# Crashing every hour (almost to the second)



## BobWalter (Aug 9, 2012)

I have 8.2 amd 64 installed. All was stable until I decided to reload my perl port and picked the old version by mistake. After a couple of frustrating hours, perl was reinstalled and using the various port tools, plus some hard work to pick up modules that the ports system missed, my software all worked correctly. 

However, since then the system crashes every hour (there are no cron jobs involved, and I have waited before restarting to see if time of day affects the issue: it doesn't). The error is an ad5 DMA (unable to write error 5). No dump is made,the server says it is unable to do it. 

This sounds like it should be a disk problem. Ad5 is not a disk on my machine. There is no ad5 entry in /dev. When the problem first occurred, I thought it might be my disk. I was using two SSDs with gmirror(8) in a RAID 1 config. I tried removing a disk, same problem. I physically substituted another disk. No change. fsck(8) is clean. 

I realize this isn't necessarily the OS; though it might be. The problem is that I can't come up with a way to understand the problems. No logs offer anything helpful. The system dies due to the DMA timeouts. That much I am pretty sure is true. One of the port maintainers went through my system and repeated the perl installs. The problem continues and no one has any idea why. I searched on every term I can think of with no success.
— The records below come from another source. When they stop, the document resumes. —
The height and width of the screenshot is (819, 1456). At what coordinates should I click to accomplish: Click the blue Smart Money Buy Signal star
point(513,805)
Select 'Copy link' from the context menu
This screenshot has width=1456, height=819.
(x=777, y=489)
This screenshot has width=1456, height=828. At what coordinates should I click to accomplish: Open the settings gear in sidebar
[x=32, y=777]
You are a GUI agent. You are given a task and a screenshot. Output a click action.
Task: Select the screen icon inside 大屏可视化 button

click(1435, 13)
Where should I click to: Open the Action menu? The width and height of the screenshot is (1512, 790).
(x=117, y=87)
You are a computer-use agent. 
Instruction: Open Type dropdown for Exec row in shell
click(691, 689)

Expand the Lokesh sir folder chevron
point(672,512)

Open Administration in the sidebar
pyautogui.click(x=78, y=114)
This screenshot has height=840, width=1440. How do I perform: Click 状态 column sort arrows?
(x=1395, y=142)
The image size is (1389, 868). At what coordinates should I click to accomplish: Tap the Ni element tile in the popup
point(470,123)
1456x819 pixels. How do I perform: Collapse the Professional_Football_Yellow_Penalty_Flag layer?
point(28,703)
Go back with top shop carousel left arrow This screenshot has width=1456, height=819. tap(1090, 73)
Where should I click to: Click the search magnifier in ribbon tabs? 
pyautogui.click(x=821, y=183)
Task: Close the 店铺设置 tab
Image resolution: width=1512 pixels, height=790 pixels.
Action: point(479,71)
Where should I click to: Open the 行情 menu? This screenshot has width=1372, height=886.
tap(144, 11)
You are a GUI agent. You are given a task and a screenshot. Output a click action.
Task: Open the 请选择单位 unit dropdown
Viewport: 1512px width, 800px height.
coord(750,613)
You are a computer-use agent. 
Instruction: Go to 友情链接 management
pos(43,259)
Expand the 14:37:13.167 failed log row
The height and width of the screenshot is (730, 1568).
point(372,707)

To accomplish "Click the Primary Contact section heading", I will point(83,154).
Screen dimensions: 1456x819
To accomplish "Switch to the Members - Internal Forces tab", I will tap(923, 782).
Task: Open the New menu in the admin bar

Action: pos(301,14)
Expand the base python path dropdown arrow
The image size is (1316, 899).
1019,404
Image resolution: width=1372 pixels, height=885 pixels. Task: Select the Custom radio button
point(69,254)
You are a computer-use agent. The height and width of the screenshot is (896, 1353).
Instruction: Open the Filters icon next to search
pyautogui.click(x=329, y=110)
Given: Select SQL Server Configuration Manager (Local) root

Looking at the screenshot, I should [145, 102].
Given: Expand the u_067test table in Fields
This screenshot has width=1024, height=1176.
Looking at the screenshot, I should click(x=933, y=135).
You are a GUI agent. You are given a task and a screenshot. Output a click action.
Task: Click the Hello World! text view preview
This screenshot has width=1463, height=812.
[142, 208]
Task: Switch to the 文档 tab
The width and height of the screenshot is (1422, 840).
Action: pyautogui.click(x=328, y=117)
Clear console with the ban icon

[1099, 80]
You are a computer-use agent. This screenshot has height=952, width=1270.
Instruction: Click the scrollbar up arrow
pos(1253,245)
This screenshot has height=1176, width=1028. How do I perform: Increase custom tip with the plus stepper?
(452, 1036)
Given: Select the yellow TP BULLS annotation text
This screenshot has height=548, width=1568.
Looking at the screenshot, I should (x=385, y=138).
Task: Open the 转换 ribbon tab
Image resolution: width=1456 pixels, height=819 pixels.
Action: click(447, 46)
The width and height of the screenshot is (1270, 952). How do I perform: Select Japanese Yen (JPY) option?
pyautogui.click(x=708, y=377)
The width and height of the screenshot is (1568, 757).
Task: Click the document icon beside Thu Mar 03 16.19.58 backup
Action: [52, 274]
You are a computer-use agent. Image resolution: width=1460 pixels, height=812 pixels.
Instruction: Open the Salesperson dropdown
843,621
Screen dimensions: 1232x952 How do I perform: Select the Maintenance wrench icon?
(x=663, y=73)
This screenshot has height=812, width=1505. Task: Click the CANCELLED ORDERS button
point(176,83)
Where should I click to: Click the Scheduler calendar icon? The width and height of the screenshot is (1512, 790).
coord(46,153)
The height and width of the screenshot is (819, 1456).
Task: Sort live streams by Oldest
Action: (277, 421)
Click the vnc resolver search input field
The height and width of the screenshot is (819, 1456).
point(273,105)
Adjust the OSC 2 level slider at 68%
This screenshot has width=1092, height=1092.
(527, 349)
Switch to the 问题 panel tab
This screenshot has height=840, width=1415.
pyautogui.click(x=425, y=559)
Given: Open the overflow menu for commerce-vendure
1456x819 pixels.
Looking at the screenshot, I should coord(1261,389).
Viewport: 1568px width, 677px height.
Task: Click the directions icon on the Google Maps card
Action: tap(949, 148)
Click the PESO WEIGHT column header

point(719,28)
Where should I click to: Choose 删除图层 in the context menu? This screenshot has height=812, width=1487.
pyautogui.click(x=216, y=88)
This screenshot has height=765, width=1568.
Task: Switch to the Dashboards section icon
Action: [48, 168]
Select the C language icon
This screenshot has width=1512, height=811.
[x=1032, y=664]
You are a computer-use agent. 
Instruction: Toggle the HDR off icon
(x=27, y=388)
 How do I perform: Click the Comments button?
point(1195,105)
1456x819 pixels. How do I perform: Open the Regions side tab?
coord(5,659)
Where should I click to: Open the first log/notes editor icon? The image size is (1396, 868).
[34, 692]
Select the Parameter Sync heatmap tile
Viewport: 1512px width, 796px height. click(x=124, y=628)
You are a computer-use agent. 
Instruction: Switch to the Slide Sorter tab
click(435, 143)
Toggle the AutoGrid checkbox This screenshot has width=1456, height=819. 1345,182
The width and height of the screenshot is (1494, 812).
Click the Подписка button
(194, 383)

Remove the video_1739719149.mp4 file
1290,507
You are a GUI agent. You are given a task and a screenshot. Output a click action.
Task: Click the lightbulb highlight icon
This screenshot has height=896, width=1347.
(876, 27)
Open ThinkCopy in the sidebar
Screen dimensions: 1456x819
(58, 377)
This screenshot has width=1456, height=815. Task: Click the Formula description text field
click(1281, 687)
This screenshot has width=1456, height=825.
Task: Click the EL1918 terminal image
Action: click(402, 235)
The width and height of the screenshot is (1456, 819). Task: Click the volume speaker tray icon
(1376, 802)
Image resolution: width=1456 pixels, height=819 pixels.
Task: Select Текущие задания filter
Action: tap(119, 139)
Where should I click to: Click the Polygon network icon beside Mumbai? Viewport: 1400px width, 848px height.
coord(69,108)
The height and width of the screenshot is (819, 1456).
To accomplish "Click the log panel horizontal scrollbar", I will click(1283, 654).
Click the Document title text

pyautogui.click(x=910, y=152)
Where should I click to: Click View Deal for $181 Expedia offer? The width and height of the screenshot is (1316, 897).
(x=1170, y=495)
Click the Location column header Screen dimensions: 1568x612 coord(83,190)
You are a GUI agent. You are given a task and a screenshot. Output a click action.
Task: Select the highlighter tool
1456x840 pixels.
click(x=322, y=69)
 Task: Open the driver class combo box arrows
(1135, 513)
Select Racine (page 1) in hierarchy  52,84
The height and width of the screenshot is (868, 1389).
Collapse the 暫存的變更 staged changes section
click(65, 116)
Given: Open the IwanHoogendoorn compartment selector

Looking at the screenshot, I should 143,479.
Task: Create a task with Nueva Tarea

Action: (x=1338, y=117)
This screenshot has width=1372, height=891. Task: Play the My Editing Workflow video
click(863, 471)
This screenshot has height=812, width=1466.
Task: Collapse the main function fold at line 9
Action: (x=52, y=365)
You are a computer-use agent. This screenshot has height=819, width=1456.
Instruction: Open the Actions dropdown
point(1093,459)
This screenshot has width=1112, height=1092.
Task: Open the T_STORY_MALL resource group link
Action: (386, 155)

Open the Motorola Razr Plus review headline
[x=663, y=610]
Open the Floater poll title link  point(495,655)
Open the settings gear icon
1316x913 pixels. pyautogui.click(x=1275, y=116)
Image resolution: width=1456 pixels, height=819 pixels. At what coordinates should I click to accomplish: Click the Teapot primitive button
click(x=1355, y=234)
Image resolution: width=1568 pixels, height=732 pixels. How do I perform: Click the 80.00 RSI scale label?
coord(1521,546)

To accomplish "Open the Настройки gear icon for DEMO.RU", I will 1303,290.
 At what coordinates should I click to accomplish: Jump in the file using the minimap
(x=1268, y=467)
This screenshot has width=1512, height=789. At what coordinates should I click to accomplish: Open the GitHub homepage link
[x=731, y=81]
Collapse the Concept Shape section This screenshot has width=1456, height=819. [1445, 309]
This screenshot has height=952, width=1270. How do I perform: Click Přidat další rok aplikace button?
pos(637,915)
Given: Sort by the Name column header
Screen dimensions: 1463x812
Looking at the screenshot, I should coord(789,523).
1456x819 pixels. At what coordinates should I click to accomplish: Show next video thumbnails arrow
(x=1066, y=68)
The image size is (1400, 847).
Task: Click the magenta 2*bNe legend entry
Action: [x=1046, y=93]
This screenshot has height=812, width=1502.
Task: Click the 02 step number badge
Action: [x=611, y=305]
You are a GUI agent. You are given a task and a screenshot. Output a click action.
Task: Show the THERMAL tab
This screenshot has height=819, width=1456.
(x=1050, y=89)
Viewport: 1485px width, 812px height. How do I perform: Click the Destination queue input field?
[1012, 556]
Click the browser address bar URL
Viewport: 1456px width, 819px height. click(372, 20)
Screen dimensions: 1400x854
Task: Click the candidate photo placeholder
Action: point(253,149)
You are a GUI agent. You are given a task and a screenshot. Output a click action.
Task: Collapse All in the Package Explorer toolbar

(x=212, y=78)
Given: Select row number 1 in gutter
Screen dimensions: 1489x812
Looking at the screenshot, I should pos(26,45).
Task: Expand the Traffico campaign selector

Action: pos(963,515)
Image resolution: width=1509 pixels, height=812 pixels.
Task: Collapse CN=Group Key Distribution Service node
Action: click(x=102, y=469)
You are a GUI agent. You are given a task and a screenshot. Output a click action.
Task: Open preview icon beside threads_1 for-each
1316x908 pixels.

I would appreciate any help I can get here.

Thanks,
Bob


----------



## graudeejs (Aug 10, 2012)

BobWalter said:
			
		

> I have 8.2 amd 64 installed. All was stable until I decided to reload my perl port and picked the old version by mistake. After a couple of frustrating hours, perl was reinstalled and using the various port tools, plus some hard work to pick up modules that the ports system missed, my software all worked correctly.
> 
> However, since then the system crashes every hour (there are no cron jobs involved, and I have waited before restarting to see if time of day affects the issue: it doesn't). The error is an ad5 dma (unable to write error 5). No dump is made,the server says it is unable to do it.
> 
> ...



Have you verified ram?
I once hand random crashes (one every few hours) when I had one bad bit in RAM


----------



## SirDice (Aug 10, 2012)

It might be the controller, the cable or the disk itself that's on the fritz. Try installing sysutils/smartmontools and see if the disk is OK. Replacing the cable should be easy to try too.


----------



## BobWalter (Aug 11, 2012)

I did check the disk. In fact, since I had a raid 1, I used both disks and tried both controllers. Disks and controllers are fine. The exact time between crashes makes me think this is software.


----------



## chrcol (Aug 11, 2012)

I have never heard of software making DMA errors get reported.  Other than maybe a driver issue, but perl wouldnt cause it.  So I think its a coincidence.


----------



## freethread (Aug 11, 2012)

It happens to me after installation of some ports. While installing java/eclipse at some point I was not able to install it and its dependencies, the system crash at random. Nothing in logs, only about 10-15 lines on screen when not in X but not able to read, system instantly reboot.

I thought it was OpenJDK 6, in post installation message there are instructons to mount fdesc and proc, I was not add them to fstab. Before that I was installed emulators/fuse as gvfs dependency and an USB disk (NTFS) is always plugged in but used only in Windows (multiboot system).

After adding fdesc and proc in /etc/fstab and unplugging USB disk, the system stop rebooting. I need more investigation but hope this helps you in some way.


----------